** Information provided follows **

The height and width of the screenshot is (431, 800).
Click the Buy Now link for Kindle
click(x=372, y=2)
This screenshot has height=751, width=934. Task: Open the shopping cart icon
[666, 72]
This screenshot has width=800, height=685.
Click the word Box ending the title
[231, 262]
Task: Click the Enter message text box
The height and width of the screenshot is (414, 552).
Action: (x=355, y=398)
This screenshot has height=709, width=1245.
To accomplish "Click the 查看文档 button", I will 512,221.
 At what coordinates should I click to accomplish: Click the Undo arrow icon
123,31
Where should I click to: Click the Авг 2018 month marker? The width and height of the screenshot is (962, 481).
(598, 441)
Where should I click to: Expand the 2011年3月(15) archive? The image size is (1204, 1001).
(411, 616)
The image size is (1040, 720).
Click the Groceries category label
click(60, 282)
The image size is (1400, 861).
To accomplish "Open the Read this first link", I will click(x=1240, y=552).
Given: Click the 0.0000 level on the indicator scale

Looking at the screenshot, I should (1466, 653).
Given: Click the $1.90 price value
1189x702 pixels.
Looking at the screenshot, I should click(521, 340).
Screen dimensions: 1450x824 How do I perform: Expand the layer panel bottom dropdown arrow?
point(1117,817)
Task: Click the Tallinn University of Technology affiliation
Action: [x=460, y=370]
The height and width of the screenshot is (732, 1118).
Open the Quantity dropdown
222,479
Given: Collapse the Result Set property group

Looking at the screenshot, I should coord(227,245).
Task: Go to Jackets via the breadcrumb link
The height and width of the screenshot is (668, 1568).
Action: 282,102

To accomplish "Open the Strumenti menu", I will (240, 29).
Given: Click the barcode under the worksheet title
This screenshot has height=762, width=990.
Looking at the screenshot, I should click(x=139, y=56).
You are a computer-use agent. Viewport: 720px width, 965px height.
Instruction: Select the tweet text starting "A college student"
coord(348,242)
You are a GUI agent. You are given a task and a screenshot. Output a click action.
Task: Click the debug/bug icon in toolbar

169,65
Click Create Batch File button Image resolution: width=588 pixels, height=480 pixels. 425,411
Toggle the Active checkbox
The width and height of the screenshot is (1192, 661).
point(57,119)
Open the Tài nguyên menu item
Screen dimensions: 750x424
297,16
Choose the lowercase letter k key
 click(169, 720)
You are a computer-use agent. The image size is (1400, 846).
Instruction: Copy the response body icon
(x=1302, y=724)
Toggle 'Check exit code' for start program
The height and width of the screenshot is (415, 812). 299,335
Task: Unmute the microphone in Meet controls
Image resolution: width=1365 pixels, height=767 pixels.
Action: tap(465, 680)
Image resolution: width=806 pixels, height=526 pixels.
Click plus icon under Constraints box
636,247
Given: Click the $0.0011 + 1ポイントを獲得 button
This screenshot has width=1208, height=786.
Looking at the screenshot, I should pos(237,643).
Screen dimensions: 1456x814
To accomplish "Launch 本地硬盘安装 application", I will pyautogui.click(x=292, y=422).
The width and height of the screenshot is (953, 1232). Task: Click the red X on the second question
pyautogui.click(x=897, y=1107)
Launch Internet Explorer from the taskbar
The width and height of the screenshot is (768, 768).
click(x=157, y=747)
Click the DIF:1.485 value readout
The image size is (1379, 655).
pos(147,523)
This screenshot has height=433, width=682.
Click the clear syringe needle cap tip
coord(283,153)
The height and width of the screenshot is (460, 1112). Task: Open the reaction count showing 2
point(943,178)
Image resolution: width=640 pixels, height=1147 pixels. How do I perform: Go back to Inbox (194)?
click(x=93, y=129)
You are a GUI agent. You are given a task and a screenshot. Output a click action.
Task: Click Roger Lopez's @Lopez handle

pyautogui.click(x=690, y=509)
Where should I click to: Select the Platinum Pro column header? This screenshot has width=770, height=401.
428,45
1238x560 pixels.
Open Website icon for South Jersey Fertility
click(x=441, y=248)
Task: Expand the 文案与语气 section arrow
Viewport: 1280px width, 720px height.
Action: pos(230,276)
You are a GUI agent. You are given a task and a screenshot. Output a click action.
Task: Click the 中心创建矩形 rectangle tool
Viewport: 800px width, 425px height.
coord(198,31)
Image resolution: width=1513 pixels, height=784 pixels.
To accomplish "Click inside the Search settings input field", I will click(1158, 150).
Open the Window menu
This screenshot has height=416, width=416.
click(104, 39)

** End of Information provided **

**Problem details**: Send back the complete set of entries, exactly as shown above.

**Solution below**:
The height and width of the screenshot is (431, 800).
Click the Buy Now link for Kindle
click(x=372, y=2)
This screenshot has height=751, width=934. Task: Open the shopping cart icon
[666, 72]
This screenshot has width=800, height=685.
Click the word Box ending the title
[231, 262]
Task: Click the Enter message text box
The height and width of the screenshot is (414, 552).
Action: (x=355, y=398)
This screenshot has height=709, width=1245.
To accomplish "Click the 查看文档 button", I will 512,221.
 At what coordinates should I click to accomplish: Click the Undo arrow icon
123,31
Where should I click to: Click the Авг 2018 month marker? The width and height of the screenshot is (962, 481).
(598, 441)
Where should I click to: Expand the 2011年3月(15) archive? The image size is (1204, 1001).
(411, 616)
The image size is (1040, 720).
Click the Groceries category label
click(60, 282)
The image size is (1400, 861).
To accomplish "Open the Read this first link", I will click(x=1240, y=552).
Given: Click the 0.0000 level on the indicator scale

Looking at the screenshot, I should (1466, 653).
Given: Click the $1.90 price value
1189x702 pixels.
Looking at the screenshot, I should click(521, 340).
Screen dimensions: 1450x824 How do I perform: Expand the layer panel bottom dropdown arrow?
point(1117,817)
Task: Click the Tallinn University of Technology affiliation
Action: [x=460, y=370]
The height and width of the screenshot is (732, 1118).
Open the Quantity dropdown
222,479
Given: Collapse the Result Set property group

Looking at the screenshot, I should coord(227,245).
Task: Go to Jackets via the breadcrumb link
The height and width of the screenshot is (668, 1568).
Action: 282,102

To accomplish "Open the Strumenti menu", I will (240, 29).
Given: Click the barcode under the worksheet title
This screenshot has height=762, width=990.
Looking at the screenshot, I should click(x=139, y=56).
You are a computer-use agent. Viewport: 720px width, 965px height.
Instruction: Select the tweet text starting "A college student"
coord(348,242)
You are a GUI agent. You are given a task and a screenshot. Output a click action.
Task: Click the debug/bug icon in toolbar

169,65
Click Create Batch File button Image resolution: width=588 pixels, height=480 pixels. 425,411
Toggle the Active checkbox
The width and height of the screenshot is (1192, 661).
point(57,119)
Open the Tài nguyên menu item
Screen dimensions: 750x424
297,16
Choose the lowercase letter k key
 click(169, 720)
You are a computer-use agent. The image size is (1400, 846).
Instruction: Copy the response body icon
(x=1302, y=724)
Toggle 'Check exit code' for start program
The height and width of the screenshot is (415, 812). 299,335
Task: Unmute the microphone in Meet controls
Image resolution: width=1365 pixels, height=767 pixels.
Action: tap(465, 680)
Image resolution: width=806 pixels, height=526 pixels.
Click plus icon under Constraints box
636,247
Given: Click the $0.0011 + 1ポイントを獲得 button
This screenshot has width=1208, height=786.
Looking at the screenshot, I should pos(237,643).
Screen dimensions: 1456x814
To accomplish "Launch 本地硬盘安装 application", I will pyautogui.click(x=292, y=422).
The width and height of the screenshot is (953, 1232). Task: Click the red X on the second question
pyautogui.click(x=897, y=1107)
Launch Internet Explorer from the taskbar
The width and height of the screenshot is (768, 768).
click(x=157, y=747)
Click the DIF:1.485 value readout
The image size is (1379, 655).
pos(147,523)
This screenshot has height=433, width=682.
Click the clear syringe needle cap tip
coord(283,153)
The height and width of the screenshot is (460, 1112). Task: Open the reaction count showing 2
point(943,178)
Image resolution: width=640 pixels, height=1147 pixels. How do I perform: Go back to Inbox (194)?
click(x=93, y=129)
You are a GUI agent. You are given a task and a screenshot. Output a click action.
Task: Click Roger Lopez's @Lopez handle

pyautogui.click(x=690, y=509)
Where should I click to: Select the Platinum Pro column header? This screenshot has width=770, height=401.
428,45
1238x560 pixels.
Open Website icon for South Jersey Fertility
click(x=441, y=248)
Task: Expand the 文案与语气 section arrow
Viewport: 1280px width, 720px height.
Action: pos(230,276)
You are a GUI agent. You are given a task and a screenshot. Output a click action.
Task: Click the 中心创建矩形 rectangle tool
Viewport: 800px width, 425px height.
coord(198,31)
Image resolution: width=1513 pixels, height=784 pixels.
To accomplish "Click inside the Search settings input field", I will click(1158, 150).
Open the Window menu
This screenshot has height=416, width=416.
click(104, 39)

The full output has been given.